Will take a look, thank you.
I have a machine that sits on my network and acts as a server for downloaded media via podcasts and other methods of retrieval. It does this with some command line tools like podget, and serves via simple SMB and a squeezebox server.
Some of the podget feeds can get large quickly, as they're aggregate feeds, and you can wind up with TB of data in a directory. I'll slap a large drive in a dock and start copying what I want to keep off for archival purposes.

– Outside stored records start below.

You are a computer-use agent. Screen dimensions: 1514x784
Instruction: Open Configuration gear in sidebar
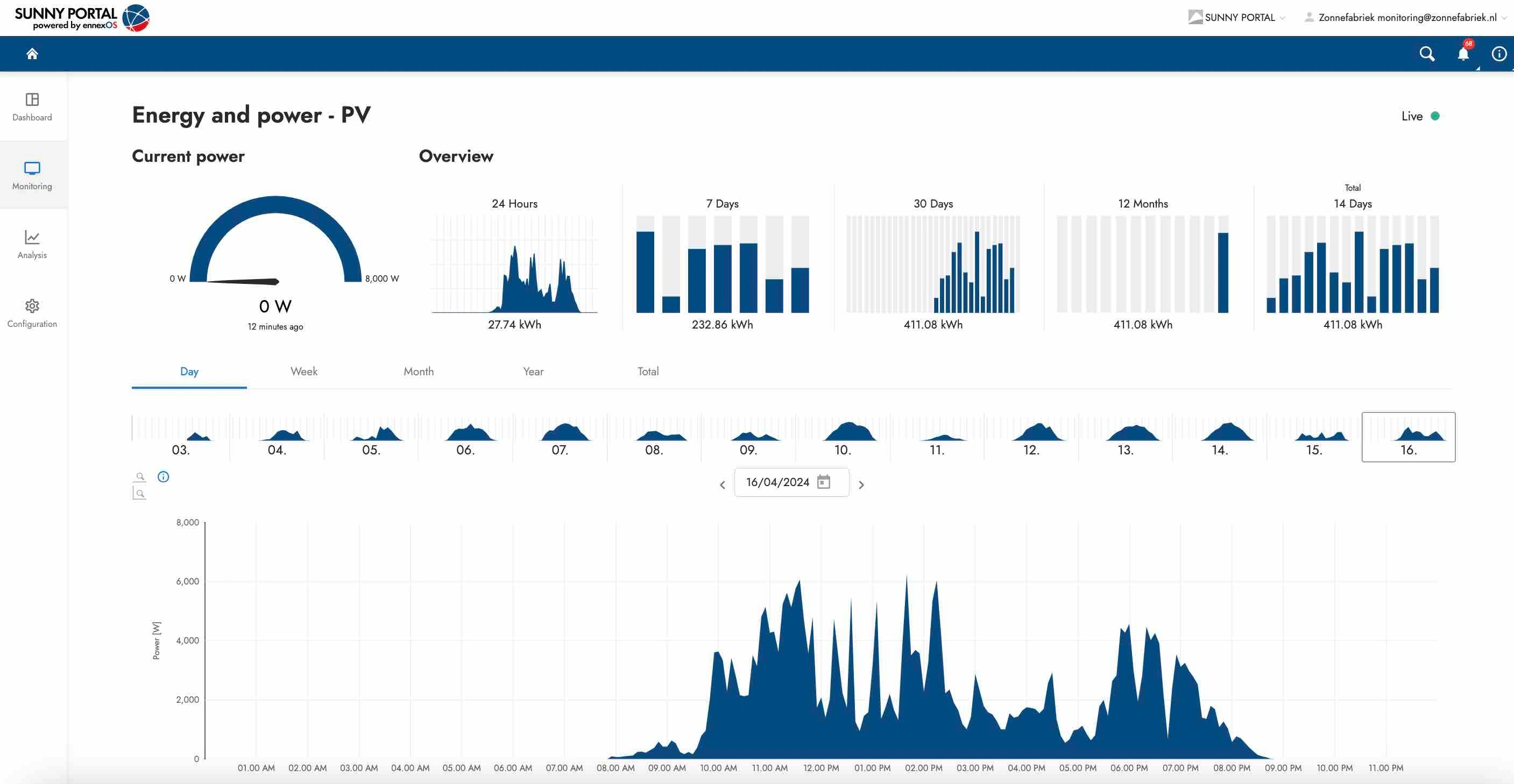pyautogui.click(x=32, y=312)
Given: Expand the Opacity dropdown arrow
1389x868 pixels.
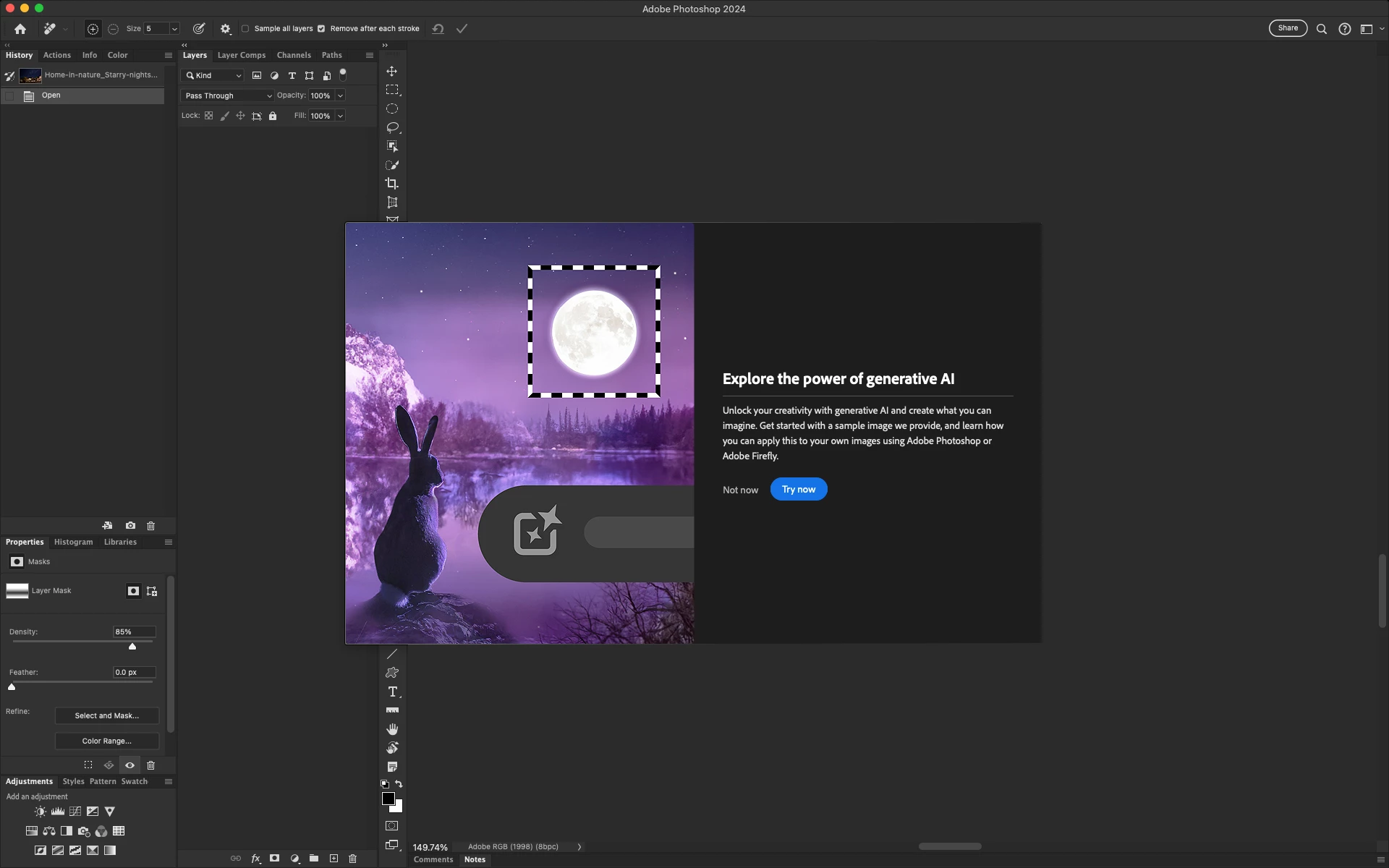Looking at the screenshot, I should tap(340, 95).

I let the feed directories get larger than they should because I didn't have a spare drive until recently. Started copying things off with the serving machine (after temporarily turning off new downloads) and noticed that it started to get funny after about 3TB was copied. Things would get really slow, the workload on the CPU would start creeping up, and it would eventually stop. This was on the serving machine (Odroid C2) and a RPi 4 that I keep for doing YT-DL jobs.
Can't use my Win7 box because all the SBC stuff is formatted EXT4. I have an old Dell Beige Box that I keep around for large jobs, it's a i5 with 16GB of RAM and runs Debian. Hooked everything up to that and it correctly identified that the directories were too large to copy unless you do a -r on the top level, in which case it works fine.
Since the Dell box has better I/O capabilities (not everything running through the same little CPU or onboard hub) I have to assume the SBCs just get overloaded with the large amount of filenames and USB I/O - the Odroid approached 15/15/15 before I killed the job.
Just a thought to keep in mind if you have large file operations to perform. Single boards just don't seem to be suited for this, but then they weren't really designed for this either.